A este señor se le puede encontrar hasta que cae la tarde en el mismo sector. Gana lo suficiente con el servicio que presta, provocar emociones y susceptibilidades en los transeúntes, al estilo de los curas. Si come o no, al parecer no es problema de nadie. Cosa distinta ocurre con un anciano de suéter negro, que camina más de lo que los médicos recomiendan. Me topé con su cabeza entrecana, ese mismo día, de camino al trabajo. El señor habla con alguien, no sé si con el de arriba o con el de abajo, acompañado de un patacón. Le he visto alzar sus manos al cielo y ponerlas en sus sienes. Pero no es muy constante encontrarle. A veces se sube al borde del mar en la avenida Santander a sostener sus charlas mudas. Lo cierto es que el señor oscuro no se dirige a nadie más que con sus fuertes miradas. Ya eran las 12 y media. Hora en que se consumaba mi hambre, y los jugos gástricos descomponían una obra de misericordia sin dueño en un estómago atrofiado por desuso.
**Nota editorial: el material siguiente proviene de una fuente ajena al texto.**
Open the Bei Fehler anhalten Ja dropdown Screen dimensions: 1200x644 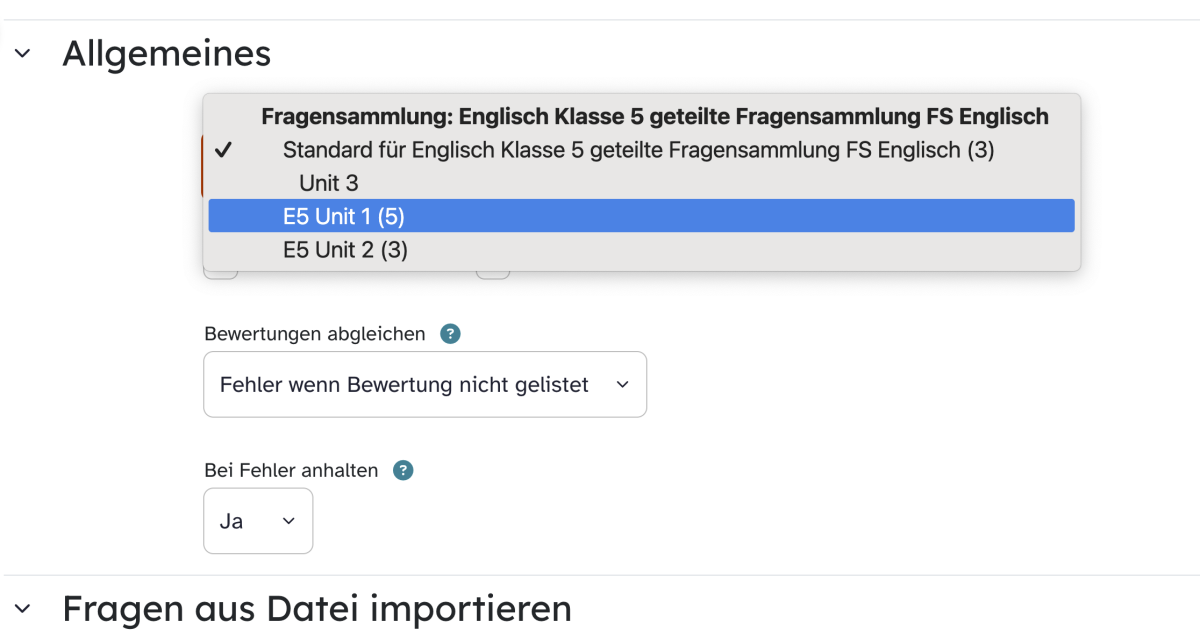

Y entonces los pies me llevaron a la Calle del Arzobispado. La Notaría Primera funciona diagonal a donde trabajo. Un joven mono y tiznado que en los pasados días deambulaba con dos cachorros cafés amarrados a su cintura, apareció en esta tarde sin sus acompañantes. Su “presencia” canina le arruinaba las ventas a San Pablo y sus artilugios de salvación, que se han visto desplazados por el nuevo Ángel del Dinero con el Óleo Sanador que promocionan, a precios módicos, emisoras tradicionales. El mono se metía también hacia la Notaría. Los perritos, hoy ausentes, lucían siempre cansados. Más el hombre los acariciaba y los consentía con fuerza quizá para apaciguar mutuamente esa evidente hambre de amor, que le generaba ganancias. En la última semana el Mono estuvo ocupado en el mismo servicio de las emociones, recibiendo dinero por ello, lo que bien podría excluirlo de la ascendente Tasa de Desempleo en Cartagena.
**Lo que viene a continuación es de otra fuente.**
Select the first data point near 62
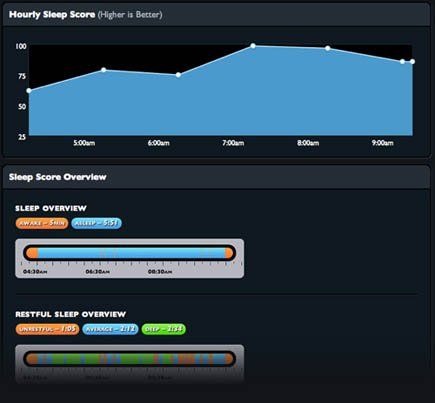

El último día que los vi, iba él con el torso desnudo y ellos sujetos a dos cables coaxiales. Días atrás con unas pitas de colores. “Por fin habría liberado a los cachorros”, dijeron mis compañeras esta tarde al verle solo. Pero dos horas pasaron y con ellas las malas noticias tocaron la puerta.
"Ese man mata a los perritos", le escuché a Daniela, que asegura haber visto al mono con caninos tecnicolores por la Escuela de Bellas Artes.
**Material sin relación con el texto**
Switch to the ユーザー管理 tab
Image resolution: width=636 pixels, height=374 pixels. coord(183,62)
Unos dicen que cualquier noche se le da por estrangularlos. Otros que los despelleja para su cena. Lo cierto es que, como las charlas ignotas del anciano de negro, nadie conoce con certeza la suerte de los desaparecidos. O por lo menos, nosotros no, los que andamos sin bolillos y sin quepis. Pues cayó la tarde y los verdiblancos, como suelen hacer en sus rondas consuetudinarias, restablecieron el orden público llevándose al mono a mirar si la puerca al fin puso o no, en las trincheras aglutinadas por durmientes históricos, que en el cauce de la noche, retornan a sus andenes coloniales, reservados especialmente para ellos con el permiso que les otorga el Distrito.
*El Estado y sus instituciones están funcionando. Los ciudadanos participan activamente en lo concerniente a sus estudios y resultados. Si los durmientes del Centro Histórico en teoría tienen las condiciones para excluirse en las estadísticas económicas sobre desempleo en el Distrito, no deberían preocuparnos tanto los números.